WORK ITEM:
Keep each line of the material that includes "Click", and leave out the rest.

-------- RECORDS FOR THE TASK

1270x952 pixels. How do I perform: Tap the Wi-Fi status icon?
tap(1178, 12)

----------------
-------- RECORDS FOR THE TASK

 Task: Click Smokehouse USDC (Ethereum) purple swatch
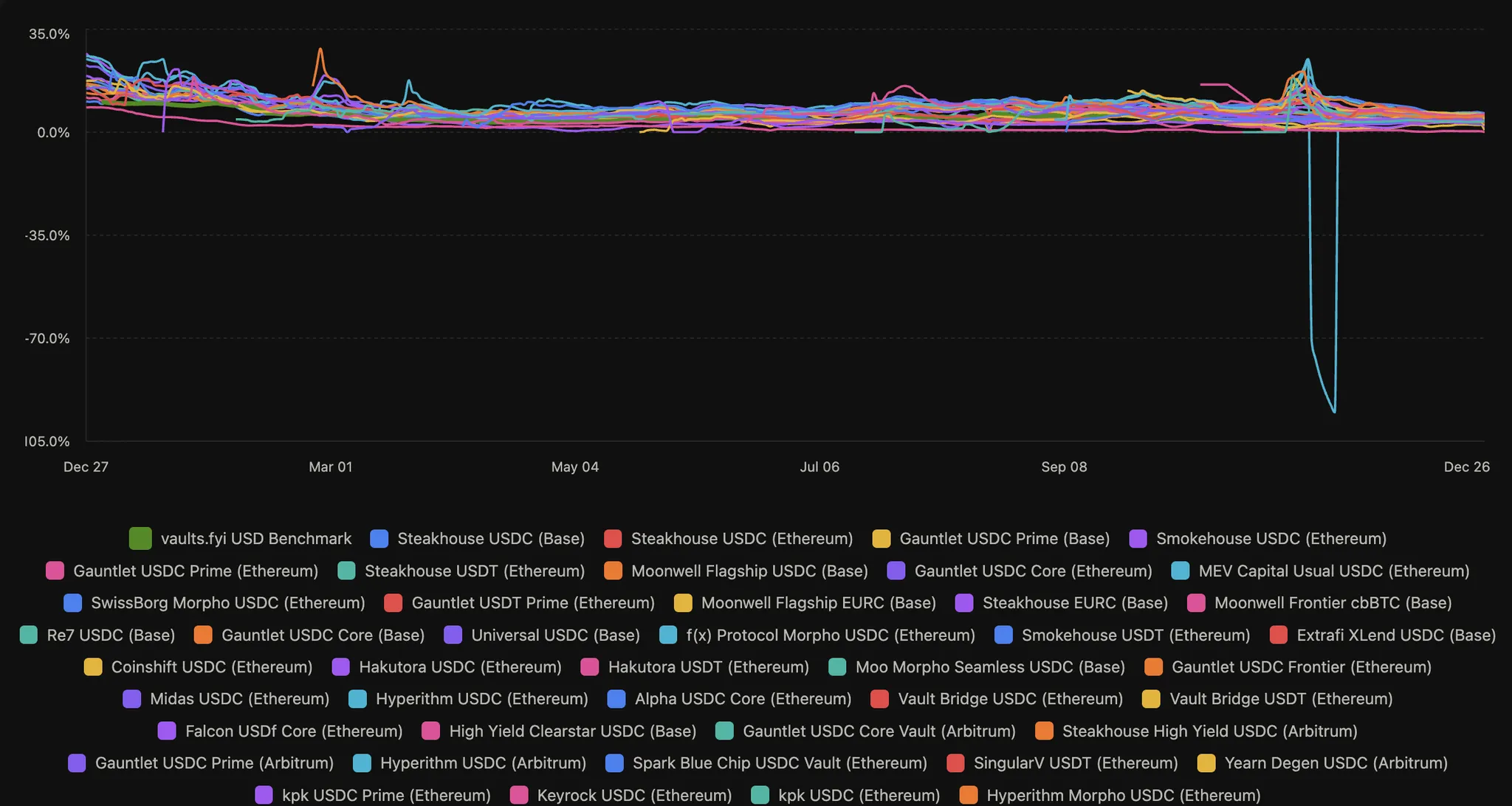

----------------
-------- RECORDS FOR THE TASK

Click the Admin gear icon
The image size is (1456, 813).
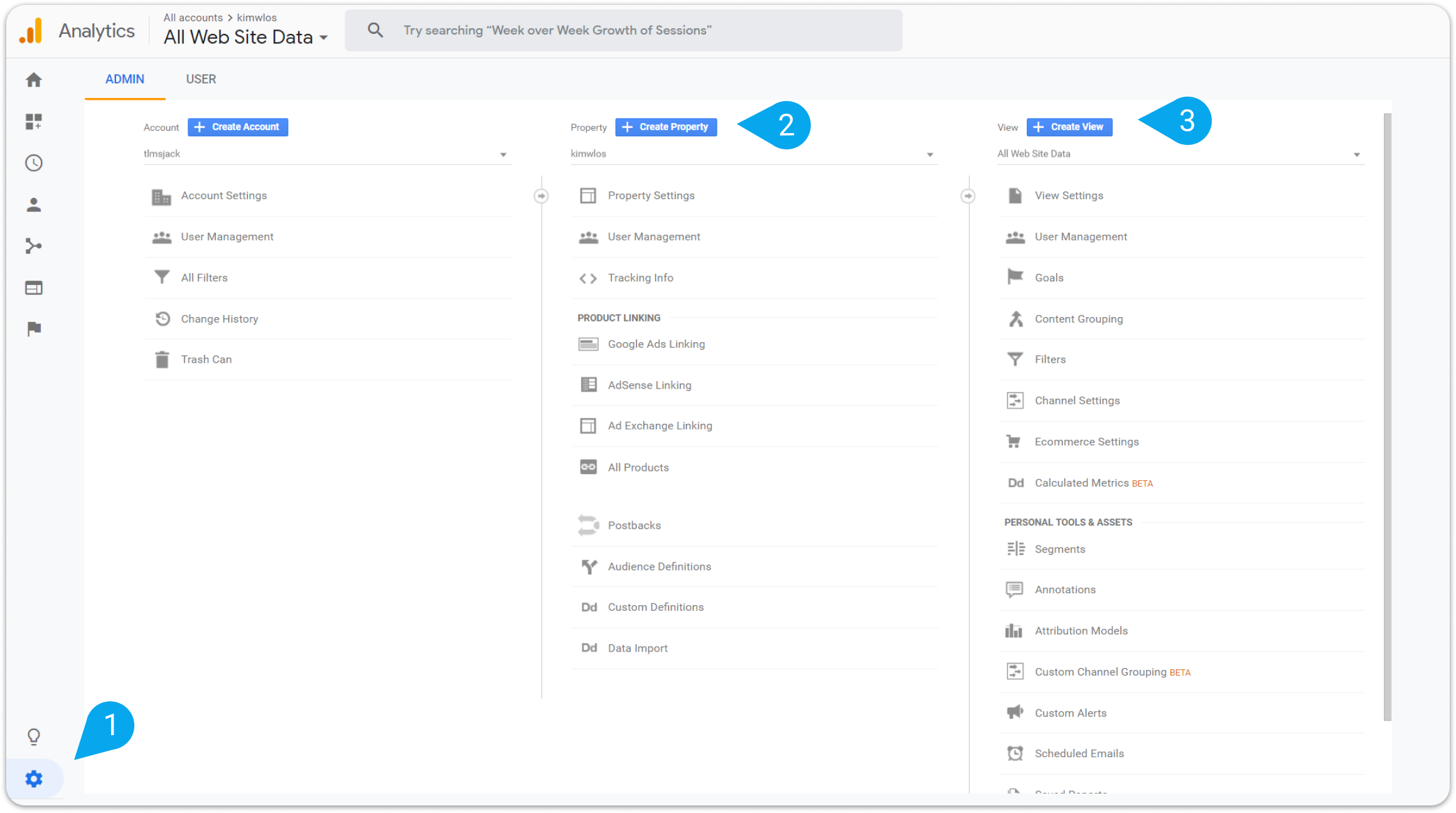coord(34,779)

----------------

WRITTEN REPLY:
 Task: Click Smokehouse USDC (Ethereum) purple swatch
Click the Admin gear icon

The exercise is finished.